The Impeccability of Jesus
Those who hold to impeccability suggest Christ’s temptation by Satan was genuine, but it was impossible for Christ to sin.39 Several introductory observations should be noted.
Observations. The purpose of the temptation was not to see if Christ could sin, but to show that He could not sin. The temptation came at a critical time: the beginning of Christ’s public ministry. The temptation was designed to show the nation what a unique Savior she had: the impeccable Son of God. It is also noteworthy that it was not Satan who initiated the temptation but the Holy Spirit (Matt. 4:1). If Christ could have sinned, then the Holy Spirit solicited Christ to sin, but that is something God does not do (James 1:13).
Christ’s peccability could relate only to His human nature; His divine nature was impeccable. Although Christ had two natures, He was nonetheless one Person and could not divorce Himself of His deity. Wherever He went, the divine nature was present. If the two natures could be separated then it could be said that He could sin in His humanity, but because the human and divine natures cannot be separated from the Person of Christ, and since the divine nature cannot sin, it must be affirmed that Christ could not have sinned.
Evidence. The evidence for the impeccability of Christ is set forth by William Shedd and others in the following way.
(1) The immutability of Christ (Heb. 13:8). Christ is unchangeable and therefore could not sin. If Christ could have sinned while on earth, then He could sin now because of His immutability. If He could have sinned on earth, what assurance is there that He will not sin now?
(2) The omnipotence of Christ (Matt. 28:18). Christ was omnipotent and therefore could not sin. Weakness is implied where sin is possible, yet there was no weakness of any kind in Christ. How could He be omnipotent and still be able to sin?
(3) The omniscience of Christ (John 2:25). Christ was omniscient and therefore could not sin. Sin depends on ignorance in order that the sinner may be deceived, but Christ could not be deceived because He knows all things, including the hypothetical (Matt. 11:21). If Christ could have sinned then He really did not know what would happen if He would sin.
(4) The deity of Christ. Christ is not only man but also God. If He were only a man then He could have sinned, but God cannot sin and in a union of the two natures, the human nature submits to the divine nature (otherwise the finite is stronger than the infinite). United in the one Person of Christ are the two natures, humanity and deity; because Christ is also deity He could not sin.
(5) The nature of temptation (James 1:14–15). The temptation that came to Christ was from without. However, for sin to take place, there must p 238 be an inner response to the outward temptation. Since Jesus did not possess a sin nature, there was nothing within Him to respond to the temptation. People sin because there is an inner response to the outer temptation.
(6) The will of Christ.
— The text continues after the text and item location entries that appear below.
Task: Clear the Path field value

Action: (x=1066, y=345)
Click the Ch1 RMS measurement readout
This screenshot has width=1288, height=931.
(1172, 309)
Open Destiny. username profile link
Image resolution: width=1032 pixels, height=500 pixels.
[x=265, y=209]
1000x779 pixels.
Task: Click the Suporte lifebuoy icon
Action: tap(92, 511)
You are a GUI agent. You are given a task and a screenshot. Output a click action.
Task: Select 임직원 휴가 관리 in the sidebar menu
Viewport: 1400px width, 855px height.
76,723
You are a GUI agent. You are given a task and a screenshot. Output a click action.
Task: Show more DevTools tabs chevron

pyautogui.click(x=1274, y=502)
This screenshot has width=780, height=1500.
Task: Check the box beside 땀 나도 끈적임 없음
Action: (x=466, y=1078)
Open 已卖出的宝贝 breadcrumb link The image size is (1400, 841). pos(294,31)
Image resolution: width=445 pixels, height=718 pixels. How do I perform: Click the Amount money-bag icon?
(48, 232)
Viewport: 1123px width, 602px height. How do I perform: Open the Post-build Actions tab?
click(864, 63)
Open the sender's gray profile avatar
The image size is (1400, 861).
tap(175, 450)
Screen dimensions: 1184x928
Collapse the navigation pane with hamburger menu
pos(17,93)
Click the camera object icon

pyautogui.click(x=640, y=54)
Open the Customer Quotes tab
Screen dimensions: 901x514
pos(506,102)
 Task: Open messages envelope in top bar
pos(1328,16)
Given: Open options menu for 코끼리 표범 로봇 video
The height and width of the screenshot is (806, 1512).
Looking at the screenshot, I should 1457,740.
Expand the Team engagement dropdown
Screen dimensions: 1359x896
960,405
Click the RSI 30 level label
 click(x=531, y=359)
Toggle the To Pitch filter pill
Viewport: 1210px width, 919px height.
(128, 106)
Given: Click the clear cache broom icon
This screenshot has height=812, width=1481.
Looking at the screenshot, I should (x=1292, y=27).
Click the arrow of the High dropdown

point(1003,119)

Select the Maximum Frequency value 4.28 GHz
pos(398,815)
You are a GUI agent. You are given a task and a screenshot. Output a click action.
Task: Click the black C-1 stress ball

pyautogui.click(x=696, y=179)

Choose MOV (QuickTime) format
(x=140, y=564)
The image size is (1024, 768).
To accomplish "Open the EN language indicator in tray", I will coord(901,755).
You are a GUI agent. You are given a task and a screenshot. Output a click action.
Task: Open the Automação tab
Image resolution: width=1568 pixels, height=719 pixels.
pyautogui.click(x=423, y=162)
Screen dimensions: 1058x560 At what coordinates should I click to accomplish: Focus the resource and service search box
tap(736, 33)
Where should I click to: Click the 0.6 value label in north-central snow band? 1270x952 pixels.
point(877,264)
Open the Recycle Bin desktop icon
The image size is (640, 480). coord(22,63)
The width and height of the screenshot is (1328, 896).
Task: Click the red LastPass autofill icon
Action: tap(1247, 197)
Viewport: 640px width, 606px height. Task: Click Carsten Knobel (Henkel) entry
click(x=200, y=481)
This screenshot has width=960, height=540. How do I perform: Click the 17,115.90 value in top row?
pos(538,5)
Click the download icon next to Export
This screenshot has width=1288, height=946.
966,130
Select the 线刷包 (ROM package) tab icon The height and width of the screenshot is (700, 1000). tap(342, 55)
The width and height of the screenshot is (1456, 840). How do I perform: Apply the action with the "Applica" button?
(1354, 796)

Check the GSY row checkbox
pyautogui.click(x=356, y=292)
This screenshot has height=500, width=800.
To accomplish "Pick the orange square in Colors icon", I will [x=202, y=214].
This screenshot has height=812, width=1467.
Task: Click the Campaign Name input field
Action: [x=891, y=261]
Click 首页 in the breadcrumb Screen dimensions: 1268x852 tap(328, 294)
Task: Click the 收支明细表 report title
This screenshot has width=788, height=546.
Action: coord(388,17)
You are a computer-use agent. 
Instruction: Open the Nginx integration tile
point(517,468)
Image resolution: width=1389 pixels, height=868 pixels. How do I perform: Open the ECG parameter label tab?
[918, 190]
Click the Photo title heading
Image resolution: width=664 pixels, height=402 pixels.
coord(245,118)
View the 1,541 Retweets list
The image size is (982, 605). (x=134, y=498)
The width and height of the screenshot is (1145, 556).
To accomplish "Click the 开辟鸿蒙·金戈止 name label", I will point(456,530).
In moral decisions, Christ could have only one will: to do the will of His Father; in moral decisions the human will was subservient to the divine will.40 If Christ could have sinned then His human will would have been stronger than the divine will.
(7) The authority of Christ (John 10:18). In His deity, Christ had complete authority over His humanity. For example, no one could take the life of Christ except He would lay it down willingly (John 10:18). If Christ had authority over life and death, He certainly had authority over sin; if He could withhold death at will, He could also withhold sin at will.